Notably, if patients fail to achieve a CRV or PRV after four-cycle induction therapy, efficacy does not improve if another two cycles of consolidation therapy are performed. Our Cox regression analysis revealed that the VEGF response was worse than the PRV after the four-cycle treatment, which was an independent poor prognostic factor of PFS. Therefore, an efficacy evaluation should be conducted after four-cycle therapy. If the VEGF response is worse than the PRV, ASCT or second-line regimen should be suggested. A reduction of the ONLS score of <3 at 1 year after consolidation therapy also predicted a poor PFS. Close follow-up is suggested for patients exhibiting a slow recovery with respect to neurological symptoms.

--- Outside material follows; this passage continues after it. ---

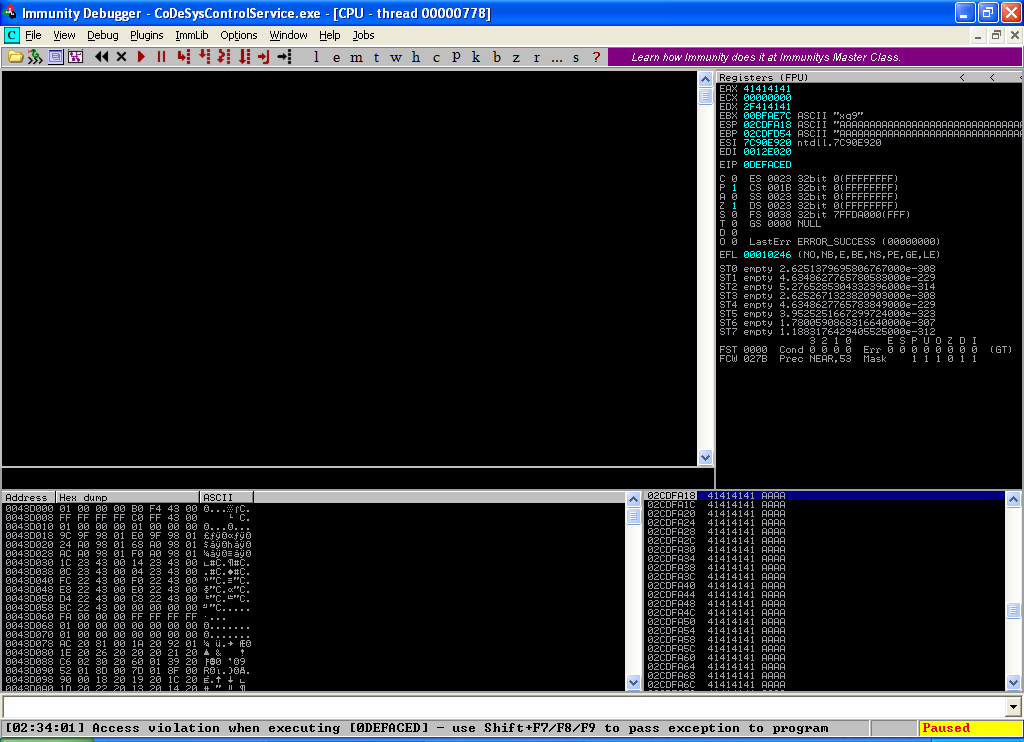The height and width of the screenshot is (742, 1024).
Task: Open the Debug menu
Action: [102, 35]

Peripheral neuropathy is a concern when using proteasome inhibitors. 23 Their use has been recommended for second-line treatment of patients with POEMS syndrome in the past. 1 However, bortezomib was well-tolerated by our patients with POEMS syndrome, even by those who were confined to a wheelchair at diagnosis. After therapy and rehabilitation, their motor function improved gradually, and some could walk without assistance. Both bortezomib and thalidomide have possible neurologic toxicity. The BCD regimen that added bortezomib in the CD regimen obtained neurological response after the two-cycle treatment as early as the CD regimen. However, the CTD regimen that added thalidomide in the CD regimen may delay the neurological response. The neurological symptoms of one case did not improve during therapy. In that case, the high VEGF level and M protein positivity were not resolved during therapy, indicating non-remission of the disease. The use of bortezomib did not aggravate the neurological symptoms in patients with POEMS syndrome. Effective treatment with bortezomib helped to obtain earlier VEGF and hematological remission and improved the neurological symptoms. In addition, ASCT is recommended as consolidation therapy, which improves the neurological response further.
Summary
Bortezomib was well-tolerated by patients with POEMS syndrome. Standard-dose BCD as the induction regimen achieved better VEGF and earlier hematological remission. ASCT used as consolidation therapy further improved the neurological and hematological remission rates, resulting in better OS and PFS. Transplantation after induction chemotherapy reduced the likelihood of engraftment syndrome.